[Stored data entries]
= = = = = = =

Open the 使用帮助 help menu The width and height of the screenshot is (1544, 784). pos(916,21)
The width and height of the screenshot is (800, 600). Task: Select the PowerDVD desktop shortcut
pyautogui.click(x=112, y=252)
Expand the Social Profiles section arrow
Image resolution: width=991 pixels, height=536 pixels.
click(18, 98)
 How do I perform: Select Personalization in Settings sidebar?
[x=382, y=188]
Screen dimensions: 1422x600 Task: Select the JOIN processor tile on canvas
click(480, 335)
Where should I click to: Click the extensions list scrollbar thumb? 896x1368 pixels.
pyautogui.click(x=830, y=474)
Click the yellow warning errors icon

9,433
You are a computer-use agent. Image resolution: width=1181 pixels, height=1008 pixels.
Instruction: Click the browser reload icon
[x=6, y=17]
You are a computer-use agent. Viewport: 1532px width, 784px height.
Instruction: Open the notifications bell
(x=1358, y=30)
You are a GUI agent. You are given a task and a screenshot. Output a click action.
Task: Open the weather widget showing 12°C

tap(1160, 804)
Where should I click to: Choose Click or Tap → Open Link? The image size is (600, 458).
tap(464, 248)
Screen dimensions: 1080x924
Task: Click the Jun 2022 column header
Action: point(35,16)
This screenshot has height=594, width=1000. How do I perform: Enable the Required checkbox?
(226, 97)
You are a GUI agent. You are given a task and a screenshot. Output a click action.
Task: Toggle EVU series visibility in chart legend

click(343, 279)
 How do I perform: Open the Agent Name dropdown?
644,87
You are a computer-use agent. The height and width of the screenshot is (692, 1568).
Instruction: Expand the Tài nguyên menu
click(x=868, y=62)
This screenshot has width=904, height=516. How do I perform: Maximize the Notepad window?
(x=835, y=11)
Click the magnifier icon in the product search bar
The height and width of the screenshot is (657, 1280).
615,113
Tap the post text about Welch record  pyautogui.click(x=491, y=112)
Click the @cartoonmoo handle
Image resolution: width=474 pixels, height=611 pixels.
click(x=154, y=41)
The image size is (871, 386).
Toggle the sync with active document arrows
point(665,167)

= = = = = = =

--- YOUR GOAL ---
The answer should consist only of the lines from the one with "Instruction: Click the browser reload icon" to the final line of the records above, retyped word for word.

--- EXPECTED ANSWER ---
Instruction: Click the browser reload icon
[x=6, y=17]
You are a computer-use agent. Viewport: 1532px width, 784px height.
Instruction: Open the notifications bell
(x=1358, y=30)
You are a GUI agent. You are given a task and a screenshot. Output a click action.
Task: Open the weather widget showing 12°C

tap(1160, 804)
Where should I click to: Choose Click or Tap → Open Link? The image size is (600, 458).
tap(464, 248)
Screen dimensions: 1080x924
Task: Click the Jun 2022 column header
Action: point(35,16)
This screenshot has height=594, width=1000. How do I perform: Enable the Required checkbox?
(226, 97)
You are a GUI agent. You are given a task and a screenshot. Output a click action.
Task: Toggle EVU series visibility in chart legend

click(343, 279)
 How do I perform: Open the Agent Name dropdown?
644,87
You are a computer-use agent. The height and width of the screenshot is (692, 1568).
Instruction: Expand the Tài nguyên menu
click(x=868, y=62)
This screenshot has width=904, height=516. How do I perform: Maximize the Notepad window?
(x=835, y=11)
Click the magnifier icon in the product search bar
The height and width of the screenshot is (657, 1280).
615,113
Tap the post text about Welch record  pyautogui.click(x=491, y=112)
Click the @cartoonmoo handle
Image resolution: width=474 pixels, height=611 pixels.
click(x=154, y=41)
The image size is (871, 386).
Toggle the sync with active document arrows
point(665,167)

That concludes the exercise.